An aside on catching bugs with the pipeline itself: Claude Opus found a critical issue on the very first review of this feature. A || true after a command substitution silently masked the exit code, making the return value always zero. Regression detection was dead for all eight supported runners. One token. The iterative repair loop fixed it in a single pass — exactly the kind of convergence the system is built for.
Parallel Repair Lanes
The most complex change. Previously, the repair loop was sequential: one Engineer attempt, audit, next attempt. Now it spawns two Engineers in parallel, each in an isolated git worktree:
- Lane A: “Fix with minimal targeted changes. Patch only the flagged lines.”
- Lane B: “Fix by addressing the root cause. May touch more files.”
Both receive the same repair brief. After both complete, the pipeline runs lightweight checks (lint, typecheck, tests, hidden validation scenarios) on each lane, scores them, and sends only the winner through the full three-model review. If the winner still has serious findings, the runner-up also gets reviewed before the iteration is declared failed.
Same principle as Lean’s multi_attempt: explore the solution space in parallel, select the best candidate, verify once.
Three More Changes
These came from the same design session but aren’t directly Leanstral-inspired:
Dynamic strategy injection. The Contractor agent now classifies the task type (bugfix, feature, refactor, security) via keyword scan and generates a strategy hint in the contract. The Engineer reads it as a process guide — “reproduce bug with a test first” for bugfixes, “find all occurrences of the pattern, not just the reported one” for security fixes. Informational only; it doesn’t block the pipeline.
Context retrieval for reviewers. A new pre-review step gathers git history (last commit per modified file), issue references (parsed from the goal text), and the project’s intent document. This context is injected only into the Claude reviewer — Codex and Gemini remain isolated (goal + diff only), preserving their value as independent validators.
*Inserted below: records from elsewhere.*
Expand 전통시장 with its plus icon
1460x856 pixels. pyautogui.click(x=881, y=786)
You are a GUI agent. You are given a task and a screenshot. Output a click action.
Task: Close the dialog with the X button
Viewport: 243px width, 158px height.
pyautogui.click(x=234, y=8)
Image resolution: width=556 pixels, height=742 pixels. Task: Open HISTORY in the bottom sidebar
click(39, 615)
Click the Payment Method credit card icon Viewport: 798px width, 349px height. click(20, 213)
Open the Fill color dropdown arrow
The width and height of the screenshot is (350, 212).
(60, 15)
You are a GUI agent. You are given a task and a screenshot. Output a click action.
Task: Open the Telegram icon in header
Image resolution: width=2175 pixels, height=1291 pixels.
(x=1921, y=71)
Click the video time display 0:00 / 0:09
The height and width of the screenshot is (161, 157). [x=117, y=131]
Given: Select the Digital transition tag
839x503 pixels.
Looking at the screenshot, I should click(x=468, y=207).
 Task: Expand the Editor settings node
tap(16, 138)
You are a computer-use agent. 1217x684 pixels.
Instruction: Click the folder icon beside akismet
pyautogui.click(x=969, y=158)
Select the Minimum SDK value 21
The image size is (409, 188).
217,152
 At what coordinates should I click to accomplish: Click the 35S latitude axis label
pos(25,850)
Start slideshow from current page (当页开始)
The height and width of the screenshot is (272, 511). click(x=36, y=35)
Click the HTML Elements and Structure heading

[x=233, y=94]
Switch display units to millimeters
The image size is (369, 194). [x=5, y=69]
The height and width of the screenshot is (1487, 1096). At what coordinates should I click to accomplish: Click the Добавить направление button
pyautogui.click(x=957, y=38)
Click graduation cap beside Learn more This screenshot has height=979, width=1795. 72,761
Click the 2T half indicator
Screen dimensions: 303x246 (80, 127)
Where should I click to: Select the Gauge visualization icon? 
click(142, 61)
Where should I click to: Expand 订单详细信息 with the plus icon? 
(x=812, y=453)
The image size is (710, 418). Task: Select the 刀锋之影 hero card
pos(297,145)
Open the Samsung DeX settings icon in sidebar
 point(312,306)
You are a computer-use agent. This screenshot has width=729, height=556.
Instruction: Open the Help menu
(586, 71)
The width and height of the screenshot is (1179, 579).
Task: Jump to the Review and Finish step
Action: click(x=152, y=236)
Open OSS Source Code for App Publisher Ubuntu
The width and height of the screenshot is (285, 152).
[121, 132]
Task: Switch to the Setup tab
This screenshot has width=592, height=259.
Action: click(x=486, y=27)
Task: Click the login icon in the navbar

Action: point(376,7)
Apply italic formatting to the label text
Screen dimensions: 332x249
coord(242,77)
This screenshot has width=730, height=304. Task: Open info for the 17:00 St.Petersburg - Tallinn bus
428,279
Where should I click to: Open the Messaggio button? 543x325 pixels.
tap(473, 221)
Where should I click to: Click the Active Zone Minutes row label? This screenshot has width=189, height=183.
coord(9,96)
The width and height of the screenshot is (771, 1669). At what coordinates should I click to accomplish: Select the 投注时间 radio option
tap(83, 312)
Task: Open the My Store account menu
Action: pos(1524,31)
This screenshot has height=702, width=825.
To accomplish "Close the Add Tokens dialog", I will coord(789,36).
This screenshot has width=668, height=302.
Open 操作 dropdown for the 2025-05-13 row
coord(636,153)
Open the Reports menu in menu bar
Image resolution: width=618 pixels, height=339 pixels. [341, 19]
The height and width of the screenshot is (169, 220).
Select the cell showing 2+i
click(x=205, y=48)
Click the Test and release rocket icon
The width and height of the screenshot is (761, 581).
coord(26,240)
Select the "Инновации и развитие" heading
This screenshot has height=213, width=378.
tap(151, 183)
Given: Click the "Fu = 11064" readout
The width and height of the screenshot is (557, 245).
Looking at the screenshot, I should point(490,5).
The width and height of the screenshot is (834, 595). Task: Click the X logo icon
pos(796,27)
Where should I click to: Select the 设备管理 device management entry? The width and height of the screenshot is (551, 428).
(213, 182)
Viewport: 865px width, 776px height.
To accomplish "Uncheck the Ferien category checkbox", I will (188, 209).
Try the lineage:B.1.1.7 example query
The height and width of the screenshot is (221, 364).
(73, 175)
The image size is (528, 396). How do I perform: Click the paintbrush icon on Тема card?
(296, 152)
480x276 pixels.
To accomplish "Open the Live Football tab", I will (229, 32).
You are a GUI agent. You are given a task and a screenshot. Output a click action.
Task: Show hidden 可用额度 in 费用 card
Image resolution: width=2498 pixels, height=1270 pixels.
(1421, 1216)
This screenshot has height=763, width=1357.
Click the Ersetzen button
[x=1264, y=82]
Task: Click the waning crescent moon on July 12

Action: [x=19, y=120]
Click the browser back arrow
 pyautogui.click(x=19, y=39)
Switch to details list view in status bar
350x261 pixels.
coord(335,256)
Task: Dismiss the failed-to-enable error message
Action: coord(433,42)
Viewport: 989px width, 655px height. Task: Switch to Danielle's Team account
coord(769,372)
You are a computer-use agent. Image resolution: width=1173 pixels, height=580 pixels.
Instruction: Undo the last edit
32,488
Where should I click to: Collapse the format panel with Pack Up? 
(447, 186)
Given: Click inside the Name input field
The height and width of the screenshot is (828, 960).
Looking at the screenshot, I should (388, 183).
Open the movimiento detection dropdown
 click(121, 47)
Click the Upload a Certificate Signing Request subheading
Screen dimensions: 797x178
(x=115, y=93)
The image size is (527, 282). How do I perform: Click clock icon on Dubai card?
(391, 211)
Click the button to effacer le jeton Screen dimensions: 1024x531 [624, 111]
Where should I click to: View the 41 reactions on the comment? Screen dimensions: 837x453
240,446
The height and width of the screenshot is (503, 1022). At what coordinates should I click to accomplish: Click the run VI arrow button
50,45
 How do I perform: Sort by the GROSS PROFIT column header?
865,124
The intent is to reduce false positives by giving the semantic reviewer context about why the code looks the way it does.
Approval UX. A small fix: the contract approval display now uses markdown formatting instead of fragmented bash output. The goal text is never truncated, the summary is a compact table, and warnings are grouped.
What I Learned
Each feature went through the full pipeline: design panel, contract, implementation, three-model audit, iterative repair. Of six runs, only one passed on the first attempt (the simplest change). The rest required two to three iterations.
The pattern that emerged: the Engineer’s first pass satisfies all acceptance criteria, but code review surfaces real bugs — exit code masking, race conditions on shared file paths, missing field mappings. The iterative loop fixes them in one or two passes. In this sample of six changes, the system behaved as intended: not a gatekeeping checkpoint, but a convergence loop.
The full session: 7 commits, roughly 1,900 lines of changes, 5 design panels, over 15 multi-model review rounds. It started from one line in a morning news digest.